Your comment 2: I would prefer leaving the 12 week data in the figures but clearly mention in the legend that this has previously been reported.

(Response)

   Thank you for your opinion. In previous revision, we deleted the 12-week data of TNF-α, TGF-β, and IL-6 from original version of the manuscript according to your suggestion. On the other hand, relationship between royal jelly intake and serum MCSF levels is new data, but not showed in previous report. Therefore, we showed the 12-week data of MCSF in Figure 1. However, as you pointed, I think that your opinion should be shown in Figure legend (last sentence). Therefore, we added the comment “The 12-week data of TNF-α, TGF-β, and IL-6 are showed in previous report [7]” in this revision.

 

Your comment 3: The two new references have formating and spelling errors.

(Response)

   We are sorry for simple mistake.
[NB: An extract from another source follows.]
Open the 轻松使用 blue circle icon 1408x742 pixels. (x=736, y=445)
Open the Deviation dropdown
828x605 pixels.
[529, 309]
I modified 2 references (reference 38 and 39)..

 

Your comment 4: The authors misunderstood my comment regarding 'explain the differences to the original trial protocol'. I was referring to the clinical trial protocol (https://upload.umin.ac.jp/cgi-open-bin/ctr_e/ctr_view.cgi?recptno=R000023278), which states: 'The group of royal jelly patients take 2400mg /day royal jelly for 90 days.'

A comment with this in mind would be useful.

 

(Response)

   We understood what you want to say in this time. Thank you very much for important opinion. We confirmed the record about administration of royal jelly. As results, all patients took the royal jelly according to our protocol (2,400 mg / day). In short, we showed wrong dose of royal jelly in previous reports. I understand that it is very important mistake. Therefore, we will contact the Editors of our previous reports immediately. On the other hand, we would like to emphasize that all results and comments are not changed in these previous two reports.

On the other hand, we tried to recruit 60 patients in this clinical study. However, unfortunately, it failed to reach the goal. We added such information into 2.1. Ethics (lines 2 – 5).